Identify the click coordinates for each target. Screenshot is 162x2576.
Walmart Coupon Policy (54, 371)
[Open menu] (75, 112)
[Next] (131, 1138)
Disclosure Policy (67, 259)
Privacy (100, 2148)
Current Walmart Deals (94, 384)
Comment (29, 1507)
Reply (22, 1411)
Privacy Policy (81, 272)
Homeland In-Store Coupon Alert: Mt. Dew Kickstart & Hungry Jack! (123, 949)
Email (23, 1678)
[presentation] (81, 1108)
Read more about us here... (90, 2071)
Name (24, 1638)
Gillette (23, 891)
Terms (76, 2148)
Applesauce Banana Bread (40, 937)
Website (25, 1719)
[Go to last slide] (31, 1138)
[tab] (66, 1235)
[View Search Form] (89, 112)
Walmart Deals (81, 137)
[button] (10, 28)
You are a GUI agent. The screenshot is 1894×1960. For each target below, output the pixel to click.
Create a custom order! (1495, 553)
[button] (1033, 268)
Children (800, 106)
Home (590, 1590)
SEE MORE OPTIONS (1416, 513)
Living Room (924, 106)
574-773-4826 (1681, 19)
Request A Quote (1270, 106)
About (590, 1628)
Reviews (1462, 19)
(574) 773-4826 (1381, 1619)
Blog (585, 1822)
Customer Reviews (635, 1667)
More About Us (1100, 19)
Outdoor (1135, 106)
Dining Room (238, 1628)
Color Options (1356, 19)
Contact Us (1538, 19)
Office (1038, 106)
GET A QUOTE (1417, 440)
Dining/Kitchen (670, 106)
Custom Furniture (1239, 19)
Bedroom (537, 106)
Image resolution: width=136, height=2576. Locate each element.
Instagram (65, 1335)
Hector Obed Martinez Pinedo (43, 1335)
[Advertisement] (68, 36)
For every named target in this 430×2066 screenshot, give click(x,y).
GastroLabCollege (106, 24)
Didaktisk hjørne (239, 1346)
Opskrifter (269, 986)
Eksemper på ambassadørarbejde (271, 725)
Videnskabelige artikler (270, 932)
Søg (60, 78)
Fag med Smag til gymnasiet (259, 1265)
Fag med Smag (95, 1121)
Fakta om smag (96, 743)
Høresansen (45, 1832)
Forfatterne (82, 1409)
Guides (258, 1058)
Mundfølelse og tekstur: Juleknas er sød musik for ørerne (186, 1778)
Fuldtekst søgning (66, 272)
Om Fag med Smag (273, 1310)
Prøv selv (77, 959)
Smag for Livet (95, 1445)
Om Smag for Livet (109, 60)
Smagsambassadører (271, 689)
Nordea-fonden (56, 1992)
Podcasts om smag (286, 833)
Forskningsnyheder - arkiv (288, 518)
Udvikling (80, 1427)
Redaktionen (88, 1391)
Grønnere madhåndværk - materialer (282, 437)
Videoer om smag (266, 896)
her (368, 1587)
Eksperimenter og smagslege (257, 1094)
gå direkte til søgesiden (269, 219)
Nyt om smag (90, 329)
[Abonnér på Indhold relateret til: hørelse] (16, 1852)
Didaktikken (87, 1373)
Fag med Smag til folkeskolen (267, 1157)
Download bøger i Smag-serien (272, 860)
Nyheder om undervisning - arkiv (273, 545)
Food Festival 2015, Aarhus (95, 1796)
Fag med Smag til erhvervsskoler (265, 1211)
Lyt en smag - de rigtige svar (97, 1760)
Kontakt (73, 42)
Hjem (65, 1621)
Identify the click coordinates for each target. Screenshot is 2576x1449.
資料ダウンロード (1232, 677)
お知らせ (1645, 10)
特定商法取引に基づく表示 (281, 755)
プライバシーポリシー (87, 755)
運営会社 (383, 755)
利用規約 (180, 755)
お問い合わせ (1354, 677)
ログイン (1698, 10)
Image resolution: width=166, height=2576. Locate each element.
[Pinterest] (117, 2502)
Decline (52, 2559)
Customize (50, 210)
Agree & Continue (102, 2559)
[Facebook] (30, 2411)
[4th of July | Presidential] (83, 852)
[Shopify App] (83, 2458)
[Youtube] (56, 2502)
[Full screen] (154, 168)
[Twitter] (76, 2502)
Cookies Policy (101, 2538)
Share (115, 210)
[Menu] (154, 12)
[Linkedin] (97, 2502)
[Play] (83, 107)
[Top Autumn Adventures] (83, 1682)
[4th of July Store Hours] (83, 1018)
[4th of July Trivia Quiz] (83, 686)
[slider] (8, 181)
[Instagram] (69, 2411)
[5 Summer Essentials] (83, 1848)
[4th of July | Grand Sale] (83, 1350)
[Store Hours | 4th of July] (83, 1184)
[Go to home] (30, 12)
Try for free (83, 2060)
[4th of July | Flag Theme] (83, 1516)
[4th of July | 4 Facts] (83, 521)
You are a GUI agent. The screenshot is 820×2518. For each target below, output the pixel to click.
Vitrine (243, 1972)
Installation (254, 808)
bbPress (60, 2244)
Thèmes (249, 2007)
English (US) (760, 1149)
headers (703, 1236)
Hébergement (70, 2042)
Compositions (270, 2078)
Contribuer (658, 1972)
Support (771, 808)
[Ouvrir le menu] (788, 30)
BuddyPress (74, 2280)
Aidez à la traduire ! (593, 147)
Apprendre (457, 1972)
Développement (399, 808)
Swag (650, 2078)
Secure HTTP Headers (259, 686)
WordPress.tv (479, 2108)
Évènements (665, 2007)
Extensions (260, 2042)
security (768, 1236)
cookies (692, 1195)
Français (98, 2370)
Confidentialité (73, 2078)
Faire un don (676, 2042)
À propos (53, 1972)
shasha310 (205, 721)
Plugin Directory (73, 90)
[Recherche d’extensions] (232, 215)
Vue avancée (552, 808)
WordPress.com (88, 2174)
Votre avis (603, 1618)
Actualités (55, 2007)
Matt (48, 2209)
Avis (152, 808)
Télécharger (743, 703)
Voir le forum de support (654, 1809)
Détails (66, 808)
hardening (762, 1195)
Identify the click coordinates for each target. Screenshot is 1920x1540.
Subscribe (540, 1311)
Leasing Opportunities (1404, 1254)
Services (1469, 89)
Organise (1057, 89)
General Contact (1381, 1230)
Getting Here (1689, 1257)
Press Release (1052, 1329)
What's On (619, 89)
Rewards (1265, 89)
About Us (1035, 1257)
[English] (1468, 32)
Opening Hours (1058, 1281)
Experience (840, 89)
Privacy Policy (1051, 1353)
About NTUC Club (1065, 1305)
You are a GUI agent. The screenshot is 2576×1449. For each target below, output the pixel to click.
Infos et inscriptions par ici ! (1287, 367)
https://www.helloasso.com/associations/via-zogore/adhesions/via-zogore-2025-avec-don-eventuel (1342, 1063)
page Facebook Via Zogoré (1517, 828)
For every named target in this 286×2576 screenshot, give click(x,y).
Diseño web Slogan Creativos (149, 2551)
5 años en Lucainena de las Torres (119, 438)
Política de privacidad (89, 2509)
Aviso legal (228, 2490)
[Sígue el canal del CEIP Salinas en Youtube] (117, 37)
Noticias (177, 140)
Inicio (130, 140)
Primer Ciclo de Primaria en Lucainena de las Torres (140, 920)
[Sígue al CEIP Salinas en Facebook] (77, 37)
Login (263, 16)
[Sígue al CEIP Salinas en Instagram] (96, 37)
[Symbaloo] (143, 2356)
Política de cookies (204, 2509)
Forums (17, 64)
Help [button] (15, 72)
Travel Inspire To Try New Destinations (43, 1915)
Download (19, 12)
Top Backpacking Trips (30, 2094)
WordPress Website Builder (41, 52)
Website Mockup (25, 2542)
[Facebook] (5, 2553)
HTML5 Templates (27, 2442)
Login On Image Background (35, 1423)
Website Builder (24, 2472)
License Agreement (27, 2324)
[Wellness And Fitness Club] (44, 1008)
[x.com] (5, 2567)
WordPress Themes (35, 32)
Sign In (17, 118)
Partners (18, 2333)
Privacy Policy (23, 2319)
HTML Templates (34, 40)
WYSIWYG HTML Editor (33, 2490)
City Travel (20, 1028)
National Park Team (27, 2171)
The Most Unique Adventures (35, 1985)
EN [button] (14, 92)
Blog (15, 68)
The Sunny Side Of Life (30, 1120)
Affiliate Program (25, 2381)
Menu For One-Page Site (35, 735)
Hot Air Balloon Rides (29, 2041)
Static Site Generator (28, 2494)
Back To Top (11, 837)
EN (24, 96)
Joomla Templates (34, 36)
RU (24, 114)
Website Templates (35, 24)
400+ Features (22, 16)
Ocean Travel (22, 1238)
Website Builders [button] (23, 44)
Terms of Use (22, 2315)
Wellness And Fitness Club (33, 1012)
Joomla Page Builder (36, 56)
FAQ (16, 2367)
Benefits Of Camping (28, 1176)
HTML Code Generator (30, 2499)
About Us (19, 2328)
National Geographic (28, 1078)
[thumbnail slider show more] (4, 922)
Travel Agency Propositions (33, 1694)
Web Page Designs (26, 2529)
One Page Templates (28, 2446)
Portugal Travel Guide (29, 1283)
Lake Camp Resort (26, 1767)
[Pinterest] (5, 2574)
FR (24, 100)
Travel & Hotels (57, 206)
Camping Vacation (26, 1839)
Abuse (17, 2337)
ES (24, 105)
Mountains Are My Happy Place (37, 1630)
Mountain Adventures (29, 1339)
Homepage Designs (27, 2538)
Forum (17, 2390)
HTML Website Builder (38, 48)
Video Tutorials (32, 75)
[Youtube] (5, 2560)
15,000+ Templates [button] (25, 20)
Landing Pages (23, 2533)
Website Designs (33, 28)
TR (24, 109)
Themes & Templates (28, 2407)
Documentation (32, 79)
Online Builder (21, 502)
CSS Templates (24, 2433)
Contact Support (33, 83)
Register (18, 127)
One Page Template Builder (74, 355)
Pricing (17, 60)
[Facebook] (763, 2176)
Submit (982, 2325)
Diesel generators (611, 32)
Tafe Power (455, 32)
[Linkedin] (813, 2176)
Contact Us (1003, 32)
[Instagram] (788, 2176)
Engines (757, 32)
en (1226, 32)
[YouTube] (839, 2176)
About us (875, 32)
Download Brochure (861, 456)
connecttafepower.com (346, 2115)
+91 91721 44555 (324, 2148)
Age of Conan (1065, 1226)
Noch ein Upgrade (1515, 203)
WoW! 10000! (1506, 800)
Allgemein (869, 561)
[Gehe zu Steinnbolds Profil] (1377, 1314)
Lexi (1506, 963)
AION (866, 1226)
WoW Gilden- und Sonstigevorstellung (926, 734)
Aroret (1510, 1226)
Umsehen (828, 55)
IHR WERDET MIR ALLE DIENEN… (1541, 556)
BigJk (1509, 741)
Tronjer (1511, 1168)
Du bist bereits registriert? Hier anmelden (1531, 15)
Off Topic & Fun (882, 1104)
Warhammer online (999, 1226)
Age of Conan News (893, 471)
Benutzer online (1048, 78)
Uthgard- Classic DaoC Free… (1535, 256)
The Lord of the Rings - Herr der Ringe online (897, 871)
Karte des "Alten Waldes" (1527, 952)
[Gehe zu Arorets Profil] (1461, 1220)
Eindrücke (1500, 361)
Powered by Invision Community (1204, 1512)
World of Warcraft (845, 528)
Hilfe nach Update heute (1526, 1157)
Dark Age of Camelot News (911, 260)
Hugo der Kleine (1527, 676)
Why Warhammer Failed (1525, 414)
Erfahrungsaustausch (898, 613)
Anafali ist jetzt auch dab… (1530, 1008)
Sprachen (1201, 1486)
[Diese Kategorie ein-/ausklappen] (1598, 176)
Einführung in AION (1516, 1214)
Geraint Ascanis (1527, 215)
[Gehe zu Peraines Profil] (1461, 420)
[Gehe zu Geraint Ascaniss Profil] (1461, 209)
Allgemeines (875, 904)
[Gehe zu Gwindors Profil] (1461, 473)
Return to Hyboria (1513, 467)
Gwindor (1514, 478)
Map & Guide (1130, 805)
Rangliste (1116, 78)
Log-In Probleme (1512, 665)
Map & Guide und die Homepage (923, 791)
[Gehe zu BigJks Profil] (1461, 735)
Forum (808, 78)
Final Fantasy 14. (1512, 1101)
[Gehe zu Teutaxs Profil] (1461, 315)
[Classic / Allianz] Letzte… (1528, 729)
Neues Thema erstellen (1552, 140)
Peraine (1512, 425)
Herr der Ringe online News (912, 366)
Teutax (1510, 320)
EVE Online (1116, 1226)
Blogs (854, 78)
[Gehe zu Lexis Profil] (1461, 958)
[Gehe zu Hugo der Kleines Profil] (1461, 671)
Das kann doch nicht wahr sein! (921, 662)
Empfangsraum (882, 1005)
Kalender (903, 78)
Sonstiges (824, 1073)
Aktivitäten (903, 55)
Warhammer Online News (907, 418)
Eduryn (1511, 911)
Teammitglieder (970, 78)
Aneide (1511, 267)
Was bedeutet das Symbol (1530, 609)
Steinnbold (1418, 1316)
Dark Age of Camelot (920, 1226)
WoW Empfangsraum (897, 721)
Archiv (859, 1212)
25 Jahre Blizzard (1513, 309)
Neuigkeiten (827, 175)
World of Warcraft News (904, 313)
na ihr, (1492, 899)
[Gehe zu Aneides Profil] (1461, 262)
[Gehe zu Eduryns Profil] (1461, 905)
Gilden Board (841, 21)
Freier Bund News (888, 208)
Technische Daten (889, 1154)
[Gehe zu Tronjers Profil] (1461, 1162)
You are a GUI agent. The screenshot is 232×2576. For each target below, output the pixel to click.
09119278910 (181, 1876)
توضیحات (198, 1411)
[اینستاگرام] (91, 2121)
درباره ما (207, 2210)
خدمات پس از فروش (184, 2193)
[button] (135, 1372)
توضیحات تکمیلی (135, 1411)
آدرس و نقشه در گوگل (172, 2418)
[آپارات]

##############################

## TASK TO COMPLETE
When you come to the line containing "[button] (10, 28)", give it and stop; before that, repeat each line of the material exactly from the first one.

## EXERCISE RESULT
Identify the click coordinates for each target. Screenshot is 162x2576.
Walmart Coupon Policy (54, 371)
[Open menu] (75, 112)
[Next] (131, 1138)
Disclosure Policy (67, 259)
Privacy (100, 2148)
Current Walmart Deals (94, 384)
Comment (29, 1507)
Reply (22, 1411)
Privacy Policy (81, 272)
Homeland In-Store Coupon Alert: Mt. Dew Kickstart & Hungry Jack! (123, 949)
Email (23, 1678)
[presentation] (81, 1108)
Read more about us here... (90, 2071)
Name (24, 1638)
Gillette (23, 891)
Terms (76, 2148)
Applesauce Banana Bread (40, 937)
Website (25, 1719)
[Go to last slide] (31, 1138)
[tab] (66, 1235)
[View Search Form] (89, 112)
Walmart Deals (81, 137)
[button] (10, 28)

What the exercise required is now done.